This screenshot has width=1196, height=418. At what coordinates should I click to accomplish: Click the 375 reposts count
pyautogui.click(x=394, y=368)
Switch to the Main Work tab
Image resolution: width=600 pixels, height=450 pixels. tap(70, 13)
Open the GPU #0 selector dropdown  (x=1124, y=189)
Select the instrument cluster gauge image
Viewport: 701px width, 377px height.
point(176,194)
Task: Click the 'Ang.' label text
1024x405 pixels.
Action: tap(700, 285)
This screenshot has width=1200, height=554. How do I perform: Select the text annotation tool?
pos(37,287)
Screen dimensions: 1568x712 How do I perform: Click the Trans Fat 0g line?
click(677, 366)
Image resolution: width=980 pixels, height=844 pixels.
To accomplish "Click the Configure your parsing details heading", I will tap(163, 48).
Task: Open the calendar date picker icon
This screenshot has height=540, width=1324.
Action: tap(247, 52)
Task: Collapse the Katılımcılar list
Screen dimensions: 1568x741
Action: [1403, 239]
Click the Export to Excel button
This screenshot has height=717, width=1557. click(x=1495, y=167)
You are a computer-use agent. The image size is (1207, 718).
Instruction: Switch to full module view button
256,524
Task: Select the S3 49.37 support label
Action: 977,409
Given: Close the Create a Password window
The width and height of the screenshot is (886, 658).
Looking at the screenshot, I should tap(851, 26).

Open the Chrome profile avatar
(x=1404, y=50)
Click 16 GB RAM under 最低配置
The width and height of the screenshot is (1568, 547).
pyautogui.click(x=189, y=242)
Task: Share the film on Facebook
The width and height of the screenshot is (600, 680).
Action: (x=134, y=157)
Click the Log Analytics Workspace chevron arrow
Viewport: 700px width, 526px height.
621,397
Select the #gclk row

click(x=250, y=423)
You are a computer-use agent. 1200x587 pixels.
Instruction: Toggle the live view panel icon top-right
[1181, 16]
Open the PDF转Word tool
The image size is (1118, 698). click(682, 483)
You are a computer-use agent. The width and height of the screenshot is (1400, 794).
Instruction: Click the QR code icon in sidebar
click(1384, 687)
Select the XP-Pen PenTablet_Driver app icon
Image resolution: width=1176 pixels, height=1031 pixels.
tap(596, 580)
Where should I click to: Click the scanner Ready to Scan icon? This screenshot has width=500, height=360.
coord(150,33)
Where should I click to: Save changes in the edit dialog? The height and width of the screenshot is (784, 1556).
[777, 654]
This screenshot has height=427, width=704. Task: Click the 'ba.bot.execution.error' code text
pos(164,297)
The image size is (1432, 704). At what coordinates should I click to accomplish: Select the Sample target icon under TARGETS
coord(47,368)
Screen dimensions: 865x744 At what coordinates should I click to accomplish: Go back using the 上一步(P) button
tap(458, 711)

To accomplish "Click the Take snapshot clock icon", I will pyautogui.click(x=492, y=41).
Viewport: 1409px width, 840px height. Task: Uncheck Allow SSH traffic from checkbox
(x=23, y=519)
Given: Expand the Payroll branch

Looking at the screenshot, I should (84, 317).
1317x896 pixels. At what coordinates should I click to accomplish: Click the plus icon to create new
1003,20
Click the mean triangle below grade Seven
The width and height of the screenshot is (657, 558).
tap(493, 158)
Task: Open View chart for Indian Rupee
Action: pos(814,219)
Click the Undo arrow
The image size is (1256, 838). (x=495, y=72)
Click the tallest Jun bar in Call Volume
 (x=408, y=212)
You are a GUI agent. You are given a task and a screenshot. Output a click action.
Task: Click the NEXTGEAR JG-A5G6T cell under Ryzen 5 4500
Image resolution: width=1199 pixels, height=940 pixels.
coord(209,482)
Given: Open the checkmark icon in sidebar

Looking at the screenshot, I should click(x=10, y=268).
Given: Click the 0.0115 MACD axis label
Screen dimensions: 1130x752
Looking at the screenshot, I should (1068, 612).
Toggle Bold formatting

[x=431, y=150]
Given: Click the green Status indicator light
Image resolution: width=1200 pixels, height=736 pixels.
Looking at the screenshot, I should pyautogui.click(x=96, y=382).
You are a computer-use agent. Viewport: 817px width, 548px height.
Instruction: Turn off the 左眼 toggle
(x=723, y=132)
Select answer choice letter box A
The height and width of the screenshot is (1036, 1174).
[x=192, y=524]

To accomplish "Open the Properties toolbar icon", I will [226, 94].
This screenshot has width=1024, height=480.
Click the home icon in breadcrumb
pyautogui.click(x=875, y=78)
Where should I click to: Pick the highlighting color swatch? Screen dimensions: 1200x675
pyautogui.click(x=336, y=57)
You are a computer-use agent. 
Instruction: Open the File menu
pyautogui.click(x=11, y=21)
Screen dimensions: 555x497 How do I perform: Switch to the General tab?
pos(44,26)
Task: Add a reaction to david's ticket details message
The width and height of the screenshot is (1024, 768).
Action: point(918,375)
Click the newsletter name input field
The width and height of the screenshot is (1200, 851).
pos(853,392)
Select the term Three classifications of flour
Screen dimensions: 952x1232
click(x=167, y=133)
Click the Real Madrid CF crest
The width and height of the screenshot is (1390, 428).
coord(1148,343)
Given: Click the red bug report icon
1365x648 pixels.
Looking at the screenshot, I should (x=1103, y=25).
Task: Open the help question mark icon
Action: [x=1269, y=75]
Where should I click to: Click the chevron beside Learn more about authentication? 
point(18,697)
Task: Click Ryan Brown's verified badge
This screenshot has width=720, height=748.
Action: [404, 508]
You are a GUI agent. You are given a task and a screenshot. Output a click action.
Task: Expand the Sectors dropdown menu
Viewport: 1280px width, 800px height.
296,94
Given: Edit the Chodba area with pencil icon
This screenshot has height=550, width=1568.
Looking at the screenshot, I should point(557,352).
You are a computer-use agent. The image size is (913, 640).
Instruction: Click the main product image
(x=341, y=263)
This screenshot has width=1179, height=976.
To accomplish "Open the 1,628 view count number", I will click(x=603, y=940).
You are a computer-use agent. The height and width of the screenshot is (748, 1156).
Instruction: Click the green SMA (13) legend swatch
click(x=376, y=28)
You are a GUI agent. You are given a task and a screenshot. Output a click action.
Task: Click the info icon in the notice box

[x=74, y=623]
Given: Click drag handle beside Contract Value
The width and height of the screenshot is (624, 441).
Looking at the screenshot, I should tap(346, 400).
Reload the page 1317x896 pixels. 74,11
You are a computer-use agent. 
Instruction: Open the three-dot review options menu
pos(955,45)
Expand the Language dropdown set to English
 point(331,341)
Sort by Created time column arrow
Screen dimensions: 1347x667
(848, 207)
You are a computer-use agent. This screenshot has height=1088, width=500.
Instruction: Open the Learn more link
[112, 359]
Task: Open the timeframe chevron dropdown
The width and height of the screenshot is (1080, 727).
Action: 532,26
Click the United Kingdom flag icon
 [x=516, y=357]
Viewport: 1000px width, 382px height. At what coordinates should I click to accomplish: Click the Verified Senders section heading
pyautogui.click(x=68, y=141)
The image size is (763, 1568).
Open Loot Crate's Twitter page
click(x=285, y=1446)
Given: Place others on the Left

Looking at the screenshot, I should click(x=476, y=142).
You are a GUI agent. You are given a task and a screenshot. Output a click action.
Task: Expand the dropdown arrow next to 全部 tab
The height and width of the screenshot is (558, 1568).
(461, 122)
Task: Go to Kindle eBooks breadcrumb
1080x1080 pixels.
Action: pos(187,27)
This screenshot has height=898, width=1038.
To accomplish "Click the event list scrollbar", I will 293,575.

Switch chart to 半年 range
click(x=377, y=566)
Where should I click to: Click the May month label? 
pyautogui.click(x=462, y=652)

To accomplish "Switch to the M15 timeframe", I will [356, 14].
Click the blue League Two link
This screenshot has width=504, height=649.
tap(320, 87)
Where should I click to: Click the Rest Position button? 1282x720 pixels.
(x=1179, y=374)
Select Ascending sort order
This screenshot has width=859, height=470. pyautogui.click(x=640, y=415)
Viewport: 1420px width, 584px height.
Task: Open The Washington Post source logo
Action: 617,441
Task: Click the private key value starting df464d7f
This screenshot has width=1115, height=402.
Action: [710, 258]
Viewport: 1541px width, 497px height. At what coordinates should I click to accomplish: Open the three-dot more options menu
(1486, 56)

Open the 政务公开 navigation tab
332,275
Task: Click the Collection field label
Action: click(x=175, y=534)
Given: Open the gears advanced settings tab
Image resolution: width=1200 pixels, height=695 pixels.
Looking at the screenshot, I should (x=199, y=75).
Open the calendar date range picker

·····

Task requirements.
Exact duplication is required for the lines above, from the line that contains "Task: Add a" to the line that contains "Click the Real Madrid CF crest", inclusive; omit all others.

Answer space.
Task: Add a reaction to david's ticket details message
The width and height of the screenshot is (1024, 768).
Action: point(918,375)
Click the newsletter name input field
The width and height of the screenshot is (1200, 851).
pos(853,392)
Select the term Three classifications of flour
Screen dimensions: 952x1232
click(x=167, y=133)
Click the Real Madrid CF crest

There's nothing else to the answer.